-- Task inputs follows --
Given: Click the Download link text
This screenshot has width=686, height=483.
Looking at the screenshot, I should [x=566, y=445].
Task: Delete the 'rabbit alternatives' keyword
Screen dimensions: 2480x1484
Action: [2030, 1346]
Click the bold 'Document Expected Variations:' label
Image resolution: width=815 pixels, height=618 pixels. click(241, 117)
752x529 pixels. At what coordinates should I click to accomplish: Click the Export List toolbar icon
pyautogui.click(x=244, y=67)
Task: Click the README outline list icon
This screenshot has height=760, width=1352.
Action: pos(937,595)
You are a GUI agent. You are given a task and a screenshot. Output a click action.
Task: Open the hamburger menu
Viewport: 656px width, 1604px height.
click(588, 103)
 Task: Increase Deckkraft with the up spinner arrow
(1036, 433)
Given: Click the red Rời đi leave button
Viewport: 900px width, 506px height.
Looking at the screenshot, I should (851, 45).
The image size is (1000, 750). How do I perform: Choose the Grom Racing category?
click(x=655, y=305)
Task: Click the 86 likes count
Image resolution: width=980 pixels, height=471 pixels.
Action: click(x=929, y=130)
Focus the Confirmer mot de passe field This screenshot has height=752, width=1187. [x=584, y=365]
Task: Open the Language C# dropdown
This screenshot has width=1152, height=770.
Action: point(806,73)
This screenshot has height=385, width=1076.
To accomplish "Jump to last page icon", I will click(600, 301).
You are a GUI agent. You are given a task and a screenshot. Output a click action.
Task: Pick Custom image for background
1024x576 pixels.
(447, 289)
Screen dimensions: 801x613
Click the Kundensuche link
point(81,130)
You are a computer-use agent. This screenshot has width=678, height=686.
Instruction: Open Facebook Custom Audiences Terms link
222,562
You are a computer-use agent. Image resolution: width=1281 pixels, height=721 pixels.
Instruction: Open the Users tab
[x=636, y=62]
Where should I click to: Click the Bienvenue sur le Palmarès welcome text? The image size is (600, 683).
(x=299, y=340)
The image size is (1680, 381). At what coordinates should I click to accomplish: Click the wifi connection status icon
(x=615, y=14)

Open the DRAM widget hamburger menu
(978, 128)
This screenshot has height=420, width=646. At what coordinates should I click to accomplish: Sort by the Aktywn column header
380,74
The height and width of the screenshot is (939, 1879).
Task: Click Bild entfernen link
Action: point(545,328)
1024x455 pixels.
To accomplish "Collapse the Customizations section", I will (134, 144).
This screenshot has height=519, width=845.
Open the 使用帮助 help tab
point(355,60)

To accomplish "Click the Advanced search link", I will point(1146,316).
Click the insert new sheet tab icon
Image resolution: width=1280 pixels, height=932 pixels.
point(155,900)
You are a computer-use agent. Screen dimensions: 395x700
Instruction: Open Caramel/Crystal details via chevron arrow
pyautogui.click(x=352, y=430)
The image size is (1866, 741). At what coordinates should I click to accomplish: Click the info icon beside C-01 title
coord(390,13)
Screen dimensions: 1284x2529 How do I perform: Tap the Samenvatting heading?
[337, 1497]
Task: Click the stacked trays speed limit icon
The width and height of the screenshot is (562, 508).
-- Task inputs concluded --
Whatever the number of entries above, each one is to be copied exactly.

Answer to this exercise
Given: Click the Download link text
This screenshot has width=686, height=483.
Looking at the screenshot, I should [x=566, y=445].
Task: Delete the 'rabbit alternatives' keyword
Screen dimensions: 2480x1484
Action: [2030, 1346]
Click the bold 'Document Expected Variations:' label
Image resolution: width=815 pixels, height=618 pixels. click(241, 117)
752x529 pixels. At what coordinates should I click to accomplish: Click the Export List toolbar icon
pyautogui.click(x=244, y=67)
Task: Click the README outline list icon
This screenshot has height=760, width=1352.
Action: pos(937,595)
You are a GUI agent. You are given a task and a screenshot. Output a click action.
Task: Open the hamburger menu
Viewport: 656px width, 1604px height.
click(588, 103)
 Task: Increase Deckkraft with the up spinner arrow
(1036, 433)
Given: Click the red Rời đi leave button
Viewport: 900px width, 506px height.
Looking at the screenshot, I should (851, 45).
The image size is (1000, 750). How do I perform: Choose the Grom Racing category?
click(x=655, y=305)
Task: Click the 86 likes count
Image resolution: width=980 pixels, height=471 pixels.
Action: click(x=929, y=130)
Focus the Confirmer mot de passe field This screenshot has height=752, width=1187. [x=584, y=365]
Task: Open the Language C# dropdown
This screenshot has width=1152, height=770.
Action: point(806,73)
This screenshot has height=385, width=1076.
To accomplish "Jump to last page icon", I will click(600, 301).
You are a GUI agent. You are given a task and a screenshot. Output a click action.
Task: Pick Custom image for background
1024x576 pixels.
(447, 289)
Screen dimensions: 801x613
Click the Kundensuche link
point(81,130)
You are a computer-use agent. This screenshot has width=678, height=686.
Instruction: Open Facebook Custom Audiences Terms link
222,562
You are a computer-use agent. Image resolution: width=1281 pixels, height=721 pixels.
Instruction: Open the Users tab
[x=636, y=62]
Where should I click to: Click the Bienvenue sur le Palmarès welcome text? The image size is (600, 683).
(x=299, y=340)
The image size is (1680, 381). At what coordinates should I click to accomplish: Click the wifi connection status icon
(x=615, y=14)

Open the DRAM widget hamburger menu
(978, 128)
This screenshot has height=420, width=646. At what coordinates should I click to accomplish: Sort by the Aktywn column header
380,74
The height and width of the screenshot is (939, 1879).
Task: Click Bild entfernen link
Action: point(545,328)
1024x455 pixels.
To accomplish "Collapse the Customizations section", I will (134, 144).
This screenshot has height=519, width=845.
Open the 使用帮助 help tab
point(355,60)

To accomplish "Click the Advanced search link", I will point(1146,316).
Click the insert new sheet tab icon
Image resolution: width=1280 pixels, height=932 pixels.
point(155,900)
You are a computer-use agent. Screen dimensions: 395x700
Instruction: Open Caramel/Crystal details via chevron arrow
pyautogui.click(x=352, y=430)
The image size is (1866, 741). At what coordinates should I click to accomplish: Click the info icon beside C-01 title
coord(390,13)
Screen dimensions: 1284x2529 How do I perform: Tap the Samenvatting heading?
[337, 1497]
Task: Click the stacked trays speed limit icon
The width and height of the screenshot is (562, 508).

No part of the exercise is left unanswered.